A Card from Morocco
- First edition (UK)
- Author: Robert Shaw
- Cover artist: Val Biro
- Language: English
- Publisher: Chatto & Windus (UK) Harcourt Brace (US)
- Publication date: 1969
- Publication place: United Kingdom
- Media type: Print (Hardback & Paperback)
- Pages: 182 pp
- ISBN: 0-7011-1475-4
- OCLC: 27556
- Dewey Decimal: 823/.9/14
- LC Class: PZ4.S536 Car3 PR6009.H39
- Preceded by: The Man in the Glass Booth

= A Card from Morocco =

1969 novel by Robert Shaw

A Card from Morocco is a novel written by author and actor Robert Shaw. It was published in 1969. A Card from Morocco was the final novel in a trilogy, having been preceded by The Flag (1965) and The Man in the Glass Booth (1967).

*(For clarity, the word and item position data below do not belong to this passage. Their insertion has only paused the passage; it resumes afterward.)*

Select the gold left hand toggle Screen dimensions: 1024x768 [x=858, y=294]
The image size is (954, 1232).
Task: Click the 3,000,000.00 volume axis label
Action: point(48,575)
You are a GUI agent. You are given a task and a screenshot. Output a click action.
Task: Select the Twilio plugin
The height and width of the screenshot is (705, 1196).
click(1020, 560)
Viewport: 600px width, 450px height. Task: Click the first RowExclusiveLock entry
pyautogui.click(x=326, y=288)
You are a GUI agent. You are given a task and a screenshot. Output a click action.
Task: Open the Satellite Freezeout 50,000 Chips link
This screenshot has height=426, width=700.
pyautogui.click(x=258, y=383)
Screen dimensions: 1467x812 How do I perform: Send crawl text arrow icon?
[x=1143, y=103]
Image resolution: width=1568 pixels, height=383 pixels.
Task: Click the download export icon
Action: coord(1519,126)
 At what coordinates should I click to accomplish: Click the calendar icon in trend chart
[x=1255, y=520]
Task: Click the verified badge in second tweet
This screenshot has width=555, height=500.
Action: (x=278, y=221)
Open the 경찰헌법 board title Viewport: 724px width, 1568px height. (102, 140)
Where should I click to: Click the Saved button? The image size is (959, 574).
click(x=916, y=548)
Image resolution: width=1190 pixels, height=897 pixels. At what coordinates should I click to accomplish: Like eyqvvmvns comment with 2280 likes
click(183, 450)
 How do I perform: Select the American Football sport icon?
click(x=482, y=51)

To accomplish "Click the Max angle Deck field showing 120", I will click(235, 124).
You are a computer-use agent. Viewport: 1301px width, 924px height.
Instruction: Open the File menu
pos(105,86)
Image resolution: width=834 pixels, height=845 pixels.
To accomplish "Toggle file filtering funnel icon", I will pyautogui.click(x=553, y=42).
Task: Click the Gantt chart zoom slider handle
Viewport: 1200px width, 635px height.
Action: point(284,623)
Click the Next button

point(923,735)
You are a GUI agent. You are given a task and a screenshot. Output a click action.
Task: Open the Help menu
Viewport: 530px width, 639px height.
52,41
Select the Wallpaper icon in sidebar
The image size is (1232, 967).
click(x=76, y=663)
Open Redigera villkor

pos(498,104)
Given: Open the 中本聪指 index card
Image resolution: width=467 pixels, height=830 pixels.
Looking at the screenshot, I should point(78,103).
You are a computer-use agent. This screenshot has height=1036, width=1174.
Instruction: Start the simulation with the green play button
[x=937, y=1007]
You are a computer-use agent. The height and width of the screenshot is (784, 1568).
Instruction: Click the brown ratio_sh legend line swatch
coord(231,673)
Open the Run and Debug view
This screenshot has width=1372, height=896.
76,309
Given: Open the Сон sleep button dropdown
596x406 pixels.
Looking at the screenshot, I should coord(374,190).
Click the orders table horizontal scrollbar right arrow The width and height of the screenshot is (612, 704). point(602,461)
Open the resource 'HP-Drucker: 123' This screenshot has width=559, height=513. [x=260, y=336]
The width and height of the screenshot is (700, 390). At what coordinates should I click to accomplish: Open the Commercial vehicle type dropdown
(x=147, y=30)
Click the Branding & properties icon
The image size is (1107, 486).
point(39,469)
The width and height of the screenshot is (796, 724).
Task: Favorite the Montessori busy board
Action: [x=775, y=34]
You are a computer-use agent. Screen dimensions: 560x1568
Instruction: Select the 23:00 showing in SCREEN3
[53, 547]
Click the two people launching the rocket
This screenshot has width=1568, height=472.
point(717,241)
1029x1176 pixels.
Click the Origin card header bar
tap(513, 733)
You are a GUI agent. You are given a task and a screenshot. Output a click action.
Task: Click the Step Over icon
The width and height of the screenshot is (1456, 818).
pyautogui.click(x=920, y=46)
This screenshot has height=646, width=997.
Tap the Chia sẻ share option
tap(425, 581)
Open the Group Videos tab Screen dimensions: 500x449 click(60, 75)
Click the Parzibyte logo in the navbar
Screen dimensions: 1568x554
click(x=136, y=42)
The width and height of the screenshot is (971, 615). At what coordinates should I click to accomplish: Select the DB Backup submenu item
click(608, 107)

It concerns Arthur Lewis and Patrick Slattery, two drinking companions self-exiled from society, and their various misadventures through Spain as they both engage in bragging and self destructive behavior.

==Reception==
A review in Kirkus thought that Shaw had "created as persuasively interesting a pair of drunks as ever staggered across a printed page." Writing for The New York Times, Guy Davenport felt that the author's "skill as a novelist is evident in his giving himself minimal advantages and an elegantly closed system with which he has nevertheless constructed a tense, sharply-controlled story."